Esta diferencia me parece bien representada en el siguiente ejemplo: según el planteo académico de la filosofía las grandes figuras de pensamiento se ubican entre nosotros y la realidad. Ellas observan el mundo, nosotros las observamos a ellas. Este planteo está fallado en su base, y debe ser reemplazado por uno en el que se establezca más bien una relación triangular: enfrentados nosotros también con el mundo que debemos (necesitamos, queremos) entender, miramos en la obra de los filósofos como en un espejo particular, encontrando en ellos interlocutores con quienes conversar acerca de nuestras ideas y nuestras impresiones respecto del mundo. El otro esquema, el de sustraerse al contacto con la realidad y suplantarlo por el estudio de quién si tiene derecho a relacionarse con ella, es condenarnos a la desactivación básica de nuestro pensamiento propio y convertirnos en meros estudiosos y repetidores de algo que estará siempre vacío.

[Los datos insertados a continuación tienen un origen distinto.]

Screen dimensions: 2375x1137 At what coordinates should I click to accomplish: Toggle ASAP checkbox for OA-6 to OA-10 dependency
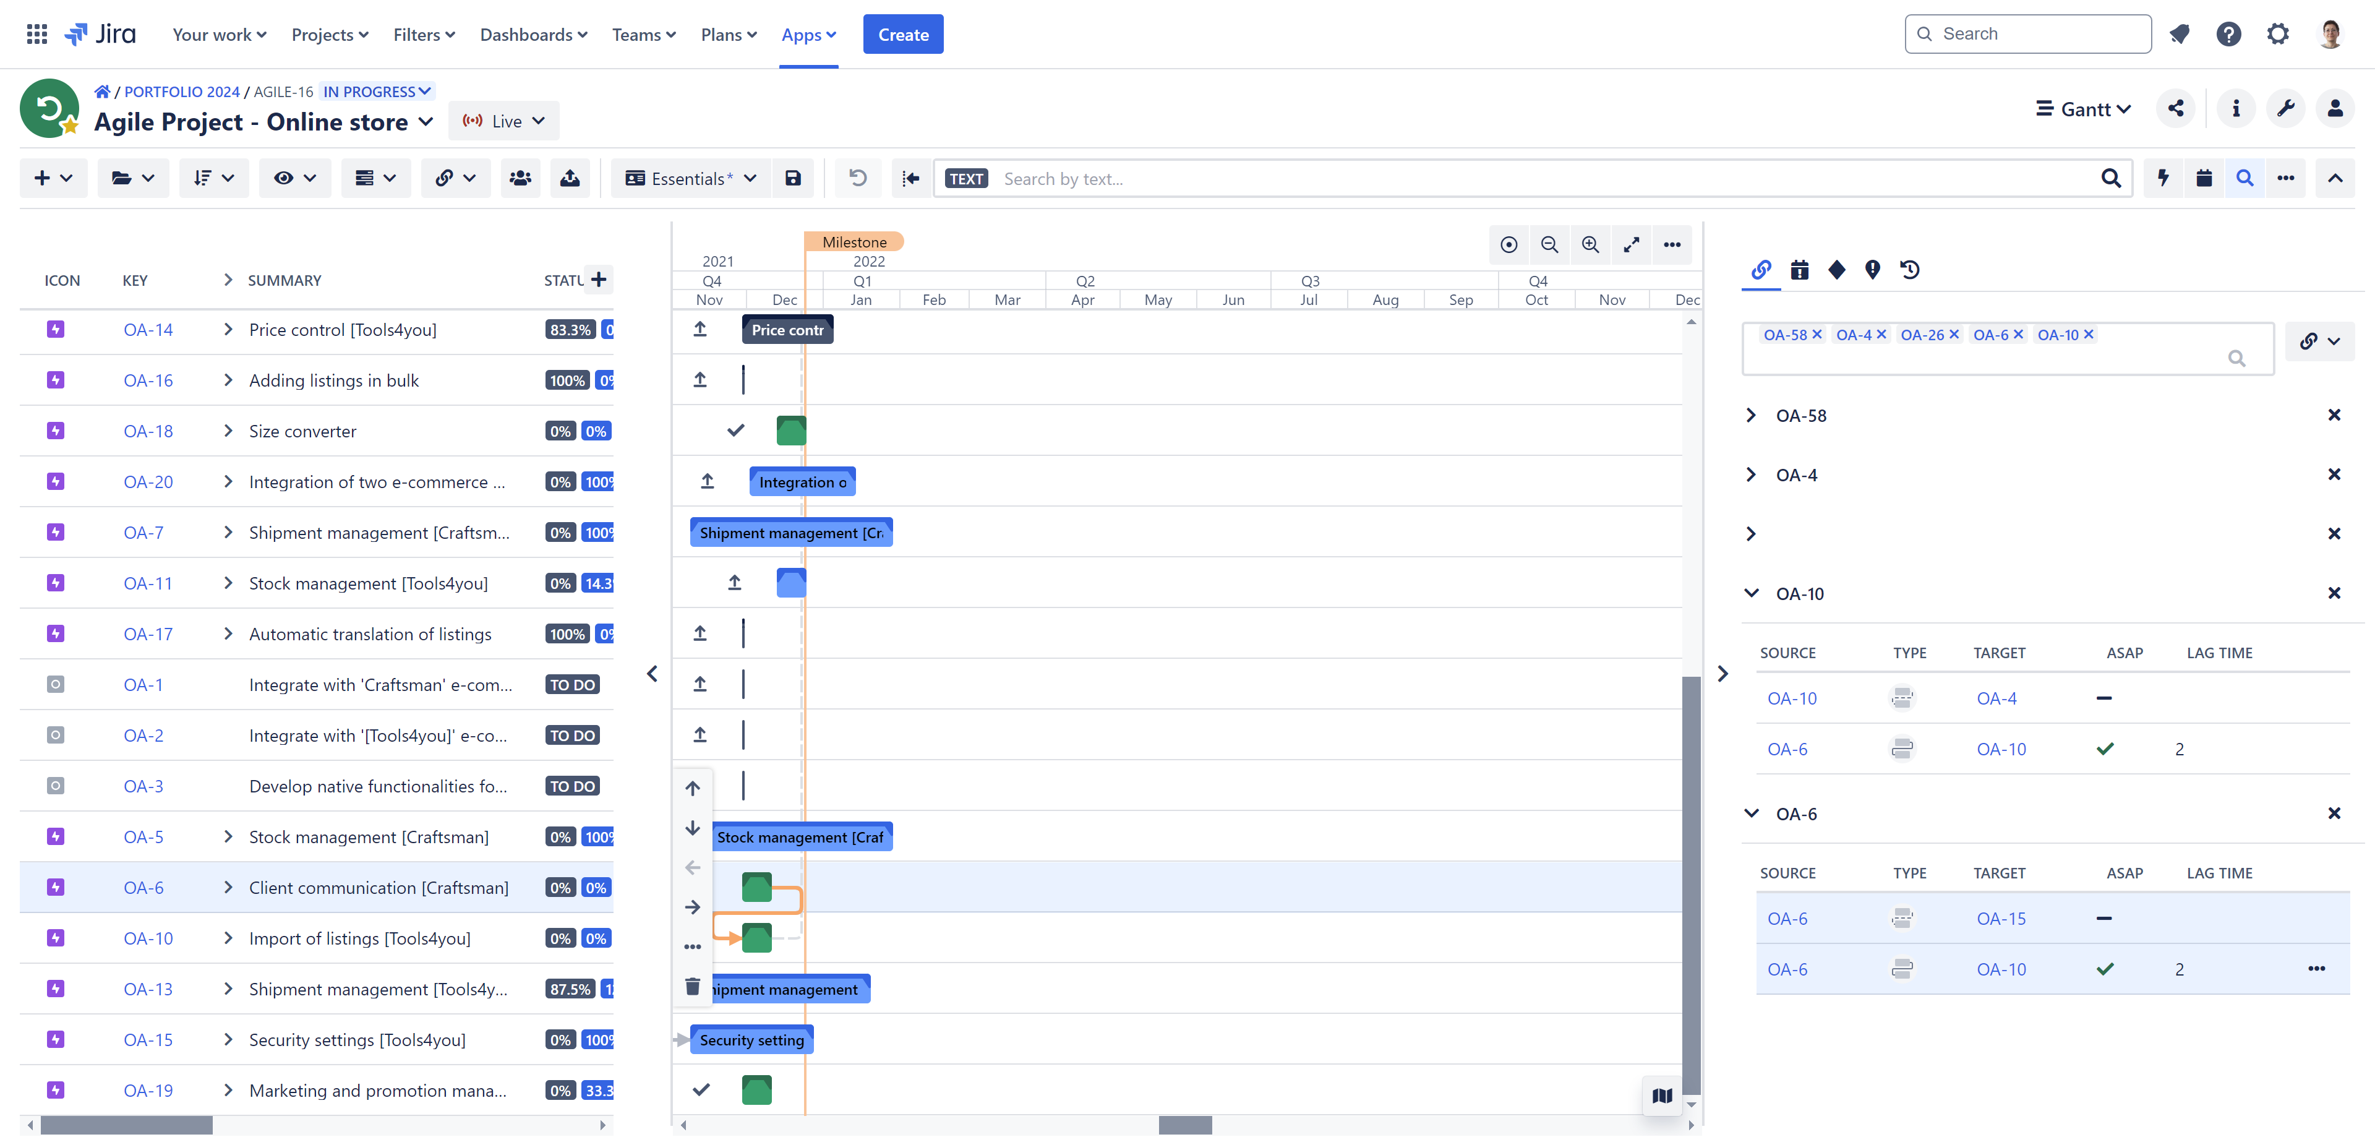2108,969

Lo primordial en la enseñanza de la filosofía es, antes que el reconocimiento de las distintas teorías y de los nombres de sus referentes, abrir esa mirada personal desde la que todo el juego del pensamiento adquiere sentido. No renegar de los filósofos, pero dar ante nada el golpe de estado en el pensamiento que permite que cada pensador sea el protagonista de su experiencia de sentido. Los más brillantes exponentes de la traidición filosófica son meros interlocutores, socios, del desarrollo de nuestra propia mirada.

La segunda cuestión, la de la complejidad que un alumno actual pueda estar perdiendo si no aprende primero las categorías fundamentales que las grandes figuras del pensamiento manejaron, puede ser respondida de la siguiente manera: cada época posee su propia complejidad, y en la mayoría de los casos, ese recorrido obligatorio por las minuicias de las épocas anteriores, épocas muertas, tienen más el sentido de obstruir la producción de las categorías adecuadas a nuestro complejo presente que la de ayudar a crear el refinamiento del pensamiento al que debemos aspirar. Obligar a un pensador potencial (eso y no otra cosa es un alumno de filosofía de nuestros secundarios) a reconocer y aprenderse las categorías de análisis del período metafísico es equivalente a creer que es imprescindible para la formación de un médico conocer los antiguos y fallidos métodos de trabajo de sus colegas de siglos anteiores, hoy ampliamente superados. Ese amor del mundo de la filosofía por el pensamiento muerto es un rasgo ásico de su patología fundamental, pero es nuestra tarea rescatar a la actividad filosófica de tal malentendido y reintegrarla a la pulsión básica de la vida presente. La complejidad necesaria es la que debemos construir a través de la aplicación de actividades diseñadas para encontrar el sentido y sus problemas tal como se le presentan al hombre de nuestra época y en especial a ese individuo angustiado o feliz que es el pensador en cuestión, nudo central y previo de todo desarrollo de pensamiento verosimil.

Situar el replanteo de la materia filosofía en el marco de la creatividad o en el de la enseñanza del arte del pensamiento resultan de esta forma modos más certeros de acceder al sentido básico de la filosofía. Paradógicamente, al alejarnos de sus modos de presentación establecidos, pese a que algunos puedan irritarse o considerarlo poco serio, llegaríamos a ser capaces de refundar su práctica sobre el fondo esencial de su movimiento.